Waikiki Beach and Beachwalk – great for shopping, strolling, and stepping a few feet to the iconic Waikiki Beach. Great spot for surfing, eating, etc. Sign up for a group surf lesson at a place on the beach – runs about $60/hr + tip for instructor. If you go on a Friday night, you can watch the FREE fireworks show put on by the Hilton Hawaiian Village Hotel.  Go to the pier by the zoo for a good viewing spot, or go directly to the Hilton hotel to view. Show starts at 7:30 – but check online to verify. Restaurants we liked were Lulu’s, Cheeseburger in Paradise (offers 15% military discount and has great food for kids), Yogurtland, and the smaller cafes on the beach. Also, Duke’s – get the HULA PIE! There are tons of food courts and restaurants and TONS of tourist shops.
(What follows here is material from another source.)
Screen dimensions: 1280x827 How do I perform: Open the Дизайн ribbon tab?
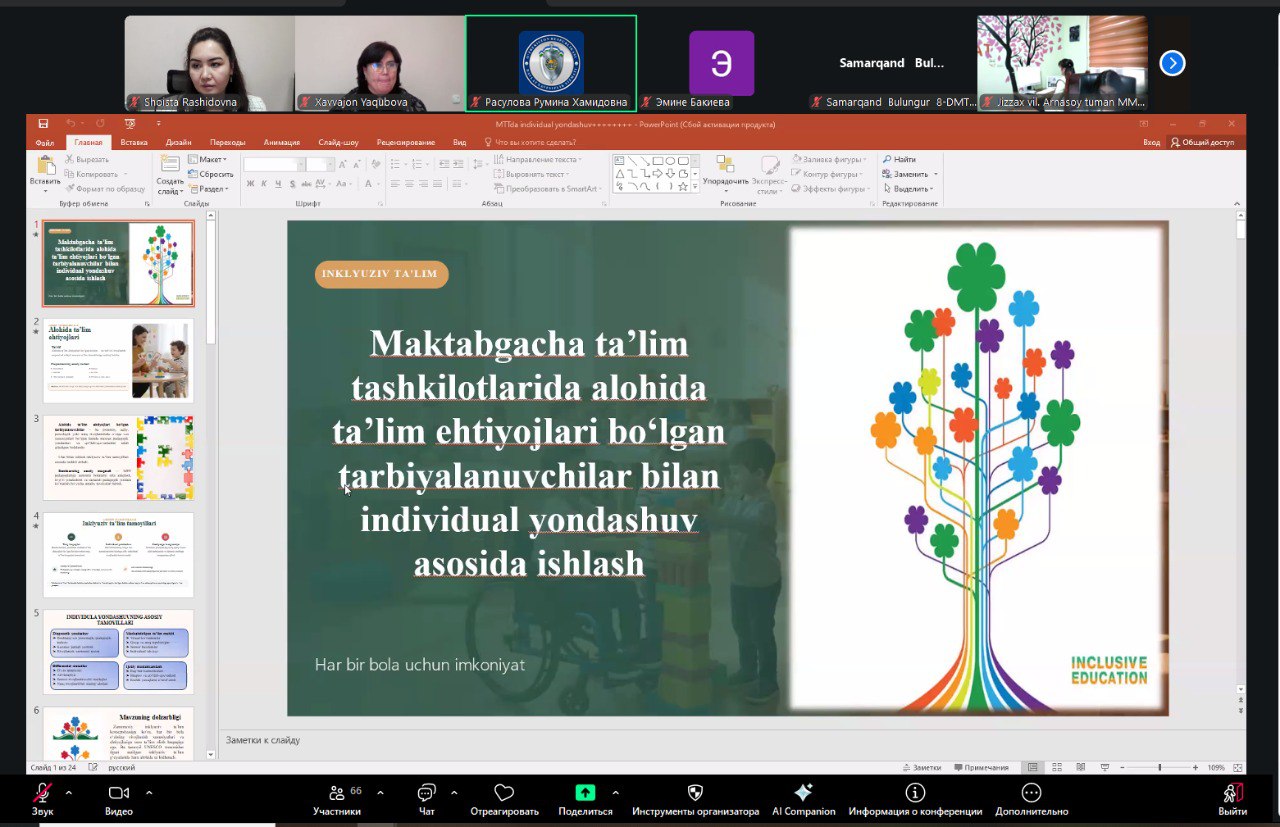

Also an ABC store on EVERY corner!

Honolulu Zoo – at the end of the beachwalk. Also military discounts. Not a huge zoo, but a good size for little kids! Can get hot, so go early in the morning or later in the day. Bring bug spray.

Waikiki Aquarium – a block away from the zoo and right on the ocean. Small aquarium, but good. Has resident monk seals and local Hawaiian fish/sea creatures in the tanks. Also military discounts.

Waimano Loop Trail – a family-friendly hike that takes you through some cool tunnels (upper trail) and along a small river (lower trail) in the valley. A few drop offs and some steep areas, but a good most-flat trail. Bring bug spray if you do the lower trail by the river.

*Waimano Falls Trail – the famous “cardiac hill.” You should be able to do this with kids, but it will be challenging.

Manoa Falls Hike – easy hike (our toddlers have done it) with gorgeous tropical jungle views and waterfalls.  Can’t swim in the waterfall, but it’s tall and amazing. Gets pretty muddy, so be prepared to get dirty. Parking $5 in the lot. Bring bug spray!

Lyon Arboretum – a beautiful botanical garden area with a lot of flowers and local fruits on a gorgeous trail. If you take the trail further and all the way to the end, you can reach a waterfall (best to go after or during a rainfall, otherwise the waterfall isn’t always flowing).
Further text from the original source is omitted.